Optimizing Conditional Jumps

Another factor that has a considerable influence upon application performance is the use of conditional jumps. In general, our recommendation ( applicable to all processor types) is to avoid using conditional jumps that involve flags.

Why is that so? It is because the latest generations of Pentium processors include microprogram tools for predicting program branching, and they operate in a specific way. Sometimes, you can achieve the necessary result even without using conditional jumps: In some cases, you can do with certain bit manipulations.

Eliminating Conditional Jumps

As an example, we will consider the task of finding the absolute value of a signed number. We will consider two variants of the program code ”one using conditional jumps and one not. The number is stored in the EAX register.

Here, you can see a code fragment that finds the absolute value of a number in a traditional way, by using the conditional jump commands (Listing 1.10).

Listing 1.10: Finding the absolute value of a number by using conditional jumps

 . . .   cmp EAX, 0   jge ex   neg EAX ex:  . . .

The following fragment performs the same operation without using the jge command (Listing 1.11).

Listing 1.11: Finding the absolute value of a number without using conditional jumps

 . . .   cdq   xor EAX, EDX   sub EAX, EDX  . . .

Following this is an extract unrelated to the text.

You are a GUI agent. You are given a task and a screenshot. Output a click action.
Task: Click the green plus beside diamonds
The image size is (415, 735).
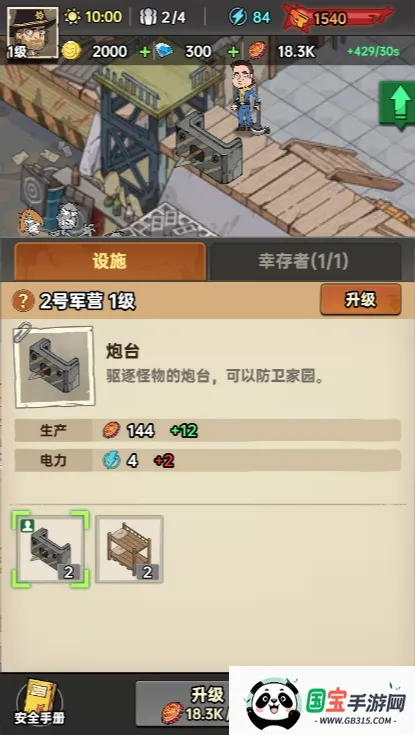pyautogui.click(x=234, y=52)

For calculations of this kind, the CF carrying flag is extremely helpful. We will consider one more example, which contains conditional jump operators in its traditional implementation. Suppose you need to compare two integers ( i1 and i2 ) and set i1 equal to i2 if i2 < i1 . To make it clear, we will represent it by the corresponding C++ operator:

 if (b < a) a = b

The classical variant of the assembly code for implementing this task is shown in Listing 1.12.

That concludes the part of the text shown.